To Karsh's annoyance, a Cuban employee at Tussaud's was still rolling "Churchill's" wax cigar, and wouldn't be rushed, but it gave Karsh the idea for a story.
We visited this picture the other day, by Fay Godwin. In point of fact, the dog is stuffed, and is being suspended on invisible wires to hold it in position. The reason the picture is composed like this is because Godwin wanted to hide the giant bamboo pole to which the invisible wires were attached, and the reason the dog, named "Counselor," was stuffed in this position was because he was meant to end up as part of a display showing him dancing with his owner. Sadly, the anticipated display was never completed, because after the owner died it was discovered that stuffing humans is illegal (or "highly questionable," to quote the adjudicating magistrate), whether it was their dying wish to be shown dancing with their dead dogs or not.
This "scene" by Berenice Abbot is of course a structure on a model railroad built by a Mr. Martin McGuirk in upstate New York in the 1930s. The "Suits Topcoats $9.95" sign is actually the size of a bus ticket! (Mr. McGuirk clearly was giving in to flights of fancy, as any idiot knows topcoats never sold for $9.95.) The corner view is cannily staged to control depth of field, always a headache with extreme macro shots such as this.
A particularly poor forgery by Garry Winogrand. The flying figure was photographed separately, standing on one foot at an ice skating rink, bent back and looking upwards, and was patched into the other photo to save it from the dreaded "empty white sky." The fellow on the right, who looks almost as if he's looking at the "upside down" figure, actually just thinks the balloons are for him. Mistake? Winogrand forgot to have the model remove his cigarette before posing!! "It's always something," grumbled the darkroom wizard and master of illusion.

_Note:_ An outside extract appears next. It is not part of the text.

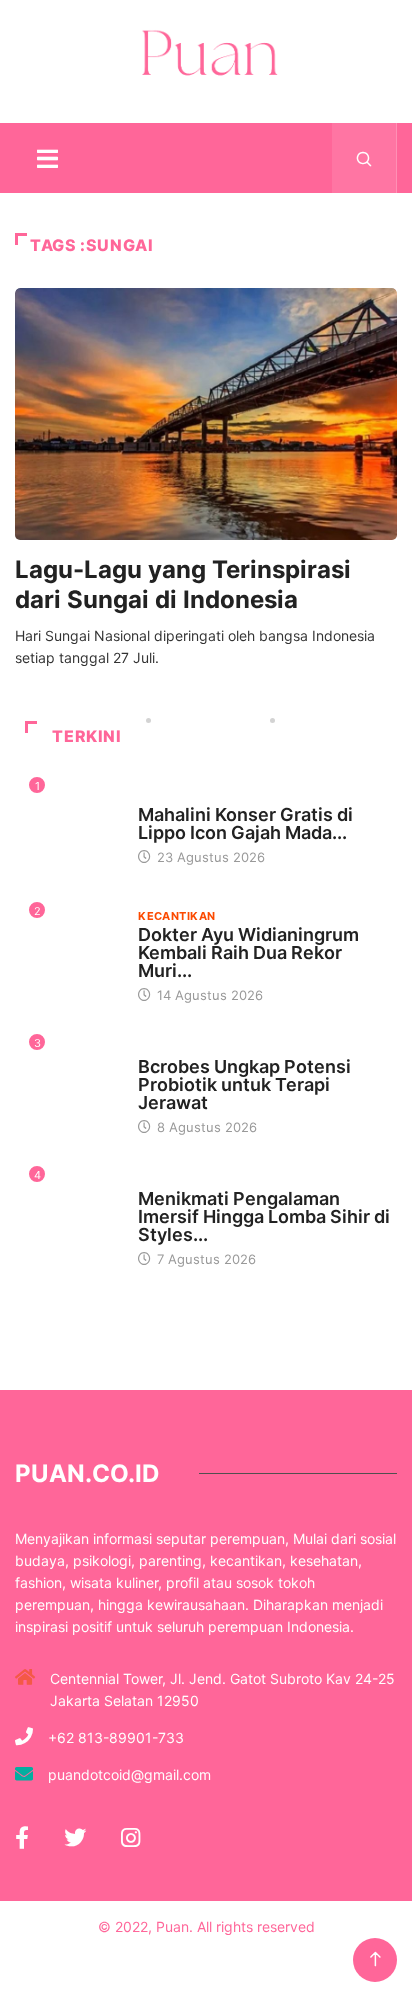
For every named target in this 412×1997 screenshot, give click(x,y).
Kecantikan (176, 916)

No photograph is ever proof. It is only evidence. Do you believe this event ever happened? Is this an honest photograph, or is it a lie? However positive you are (either way), your answer can never be absolute. It is always provisional.
Evidence accumulates. We hope that the single photograph is never the only evidence, that it is supported by eyewitness accounts and secondhand reportage, other photographs whether by the same or different photographers, and forensic evidence certified by experts. What do you think? Are the white areas crawling around this man's body the result of a direct impression of fire creating overexposed areas in metalized silver on a negative, or are they, perhaps, the result of an artist drawing on a Wacom tablet? Was this print made from one negative or three?

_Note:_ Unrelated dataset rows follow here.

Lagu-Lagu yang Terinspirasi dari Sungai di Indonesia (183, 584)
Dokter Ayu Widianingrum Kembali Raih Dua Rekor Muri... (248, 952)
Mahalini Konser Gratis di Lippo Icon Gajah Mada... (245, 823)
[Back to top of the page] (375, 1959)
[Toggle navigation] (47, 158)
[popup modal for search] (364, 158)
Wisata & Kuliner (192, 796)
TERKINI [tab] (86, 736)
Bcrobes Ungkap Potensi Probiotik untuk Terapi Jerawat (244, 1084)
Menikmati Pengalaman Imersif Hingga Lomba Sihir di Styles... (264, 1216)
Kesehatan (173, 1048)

We must each, always, come to our own conclusions about the relative truth-value of photographic reports. And insofar as we must rely only on the photographs, our willingness to believe or our decision to not believe is always provisional, in the case of every picture we come to.
How well do we know the world?
Mike (Thanks to O.G., P.B., and Jeff Hartge for inspiration)
*Semi-satire alert. The point of the post itself, in the final five paragraphs, is very serious, but the "stories" under all the rest of the pictures are false of course.
Featured Comment by Dave Polaschek: "Cf. Officer Obie and the 'twenty seven eight-by-ten color glossy photographs with circles and arrows and a paragraph on the back of each one explaining what each one was to be used as evidence against us.' Does this mean Mike has to pay $50 and pick up the garbage?"